◆ WHAT THE TASK ASKS:
I would like you to return all of the records exactly as they stand.
··· INPUT
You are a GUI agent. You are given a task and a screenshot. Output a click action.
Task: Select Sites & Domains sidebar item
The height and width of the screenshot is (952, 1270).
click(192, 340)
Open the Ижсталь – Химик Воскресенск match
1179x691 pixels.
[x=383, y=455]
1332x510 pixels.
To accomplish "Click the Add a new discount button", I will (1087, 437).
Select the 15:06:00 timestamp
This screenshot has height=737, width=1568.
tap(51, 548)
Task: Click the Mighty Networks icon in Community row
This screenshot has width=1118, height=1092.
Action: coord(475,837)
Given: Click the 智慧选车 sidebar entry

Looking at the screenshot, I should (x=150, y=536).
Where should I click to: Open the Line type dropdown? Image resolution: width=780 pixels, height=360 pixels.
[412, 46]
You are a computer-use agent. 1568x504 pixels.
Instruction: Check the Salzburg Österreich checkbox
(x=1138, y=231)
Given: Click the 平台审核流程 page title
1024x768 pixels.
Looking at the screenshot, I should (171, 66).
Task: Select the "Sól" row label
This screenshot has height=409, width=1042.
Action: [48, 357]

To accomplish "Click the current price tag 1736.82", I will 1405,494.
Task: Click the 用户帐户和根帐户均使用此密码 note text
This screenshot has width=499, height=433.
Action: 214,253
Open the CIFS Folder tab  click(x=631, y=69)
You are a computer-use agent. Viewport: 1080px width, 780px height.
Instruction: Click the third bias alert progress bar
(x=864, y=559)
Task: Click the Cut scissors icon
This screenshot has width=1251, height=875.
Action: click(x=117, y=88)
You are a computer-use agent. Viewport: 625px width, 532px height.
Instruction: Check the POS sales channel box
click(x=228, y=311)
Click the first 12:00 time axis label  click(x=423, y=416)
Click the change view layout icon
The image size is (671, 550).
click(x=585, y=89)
······
◆ OUTPUT FOR THIS TASK:
You are a GUI agent. You are given a task and a screenshot. Output a click action.
Task: Select Sites & Domains sidebar item
The height and width of the screenshot is (952, 1270).
click(192, 340)
Open the Ижсталь – Химик Воскресенск match
1179x691 pixels.
[x=383, y=455]
1332x510 pixels.
To accomplish "Click the Add a new discount button", I will (1087, 437).
Select the 15:06:00 timestamp
This screenshot has height=737, width=1568.
tap(51, 548)
Task: Click the Mighty Networks icon in Community row
This screenshot has width=1118, height=1092.
Action: coord(475,837)
Given: Click the 智慧选车 sidebar entry

Looking at the screenshot, I should (x=150, y=536).
Where should I click to: Open the Line type dropdown? Image resolution: width=780 pixels, height=360 pixels.
[412, 46]
You are a computer-use agent. 1568x504 pixels.
Instruction: Check the Salzburg Österreich checkbox
(x=1138, y=231)
Given: Click the 平台审核流程 page title
1024x768 pixels.
Looking at the screenshot, I should (171, 66).
Task: Select the "Sól" row label
This screenshot has height=409, width=1042.
Action: [48, 357]

To accomplish "Click the current price tag 1736.82", I will 1405,494.
Task: Click the 用户帐户和根帐户均使用此密码 note text
This screenshot has width=499, height=433.
Action: 214,253
Open the CIFS Folder tab  click(x=631, y=69)
You are a computer-use agent. Viewport: 1080px width, 780px height.
Instruction: Click the third bias alert progress bar
(x=864, y=559)
Task: Click the Cut scissors icon
This screenshot has width=1251, height=875.
Action: click(x=117, y=88)
You are a computer-use agent. Viewport: 625px width, 532px height.
Instruction: Check the POS sales channel box
click(x=228, y=311)
Click the first 12:00 time axis label  click(x=423, y=416)
Click the change view layout icon
The image size is (671, 550).
click(x=585, y=89)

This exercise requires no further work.